The defendant is awaiting trial on charges that he shot to death three people at Tantalus lookout in July 2006. Last month he was transferred from jail to the state hospital after three court-appointed psychiatric experts found him mentally unfit for trial.

This week, the state Health Department filed a motion with Judge Dexter Del Rosario seeking permission to involuntarily administer medication to the defendant.

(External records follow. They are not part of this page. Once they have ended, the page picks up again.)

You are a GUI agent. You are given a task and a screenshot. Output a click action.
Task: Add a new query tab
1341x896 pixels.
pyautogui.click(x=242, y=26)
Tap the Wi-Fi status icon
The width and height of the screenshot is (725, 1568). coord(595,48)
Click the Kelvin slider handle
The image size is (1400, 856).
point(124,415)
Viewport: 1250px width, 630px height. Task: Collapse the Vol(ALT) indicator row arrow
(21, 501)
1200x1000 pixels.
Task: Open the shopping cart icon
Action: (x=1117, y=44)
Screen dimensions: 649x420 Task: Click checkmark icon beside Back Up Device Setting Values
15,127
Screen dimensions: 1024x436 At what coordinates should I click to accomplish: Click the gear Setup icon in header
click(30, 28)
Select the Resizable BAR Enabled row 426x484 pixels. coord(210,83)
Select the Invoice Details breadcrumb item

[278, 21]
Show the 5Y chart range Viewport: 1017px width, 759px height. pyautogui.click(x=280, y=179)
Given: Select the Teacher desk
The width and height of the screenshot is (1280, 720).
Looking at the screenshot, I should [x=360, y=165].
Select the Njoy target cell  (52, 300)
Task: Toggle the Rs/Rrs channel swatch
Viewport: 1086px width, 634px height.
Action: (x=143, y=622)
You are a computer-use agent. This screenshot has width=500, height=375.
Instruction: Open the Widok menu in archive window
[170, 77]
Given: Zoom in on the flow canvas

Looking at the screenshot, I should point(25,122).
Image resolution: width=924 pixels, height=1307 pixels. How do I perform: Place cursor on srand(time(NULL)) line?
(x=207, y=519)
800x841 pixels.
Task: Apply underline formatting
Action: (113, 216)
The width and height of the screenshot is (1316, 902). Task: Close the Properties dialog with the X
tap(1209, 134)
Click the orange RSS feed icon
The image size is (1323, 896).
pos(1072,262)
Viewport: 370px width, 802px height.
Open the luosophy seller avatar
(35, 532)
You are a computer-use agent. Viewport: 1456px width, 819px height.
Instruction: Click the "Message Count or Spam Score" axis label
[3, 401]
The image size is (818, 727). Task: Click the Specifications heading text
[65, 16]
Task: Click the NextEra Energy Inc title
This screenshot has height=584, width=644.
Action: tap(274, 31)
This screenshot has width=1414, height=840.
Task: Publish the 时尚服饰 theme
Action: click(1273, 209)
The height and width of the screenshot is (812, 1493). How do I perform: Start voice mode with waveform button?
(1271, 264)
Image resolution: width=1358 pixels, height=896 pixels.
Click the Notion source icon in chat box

The motion said Mau-Goffredo stabbed a prison guard in the face with a pen in September 2006 while held at O'ahu Community Correctional Center.

He was then placed in isolation at Halawa Correctional Center and "refused medication for more than a year," according to the motion, filed by Heidi Rian and Dudley Akama, deputies in the attorney general's office.

Since moving to the hospital, Mau-Goffredo "will not relate to others verbally, avoids eye contact and is irritable when spoken to," the motion said.

Staff psychiatrist Dr. Margaret Grant "fears for the safety of staff and other patients at (the hospital) since he is free to move about his unit and comes into contact with other patients daily," the state said.

"In his unmedicated state, he is clearly in danger of causing physical harm to others," the state argued.

"According to Dr. Grant, there are no known effective nonmedication treatments for psychosis, and therefore, no less intrusive alternatives are available to treat his condition," the motion said.

Brook Hart, criminal defense lawyer for Mau-Goffredo, said yesterday that various parties in the case agreed that medication should be administered to the defendant.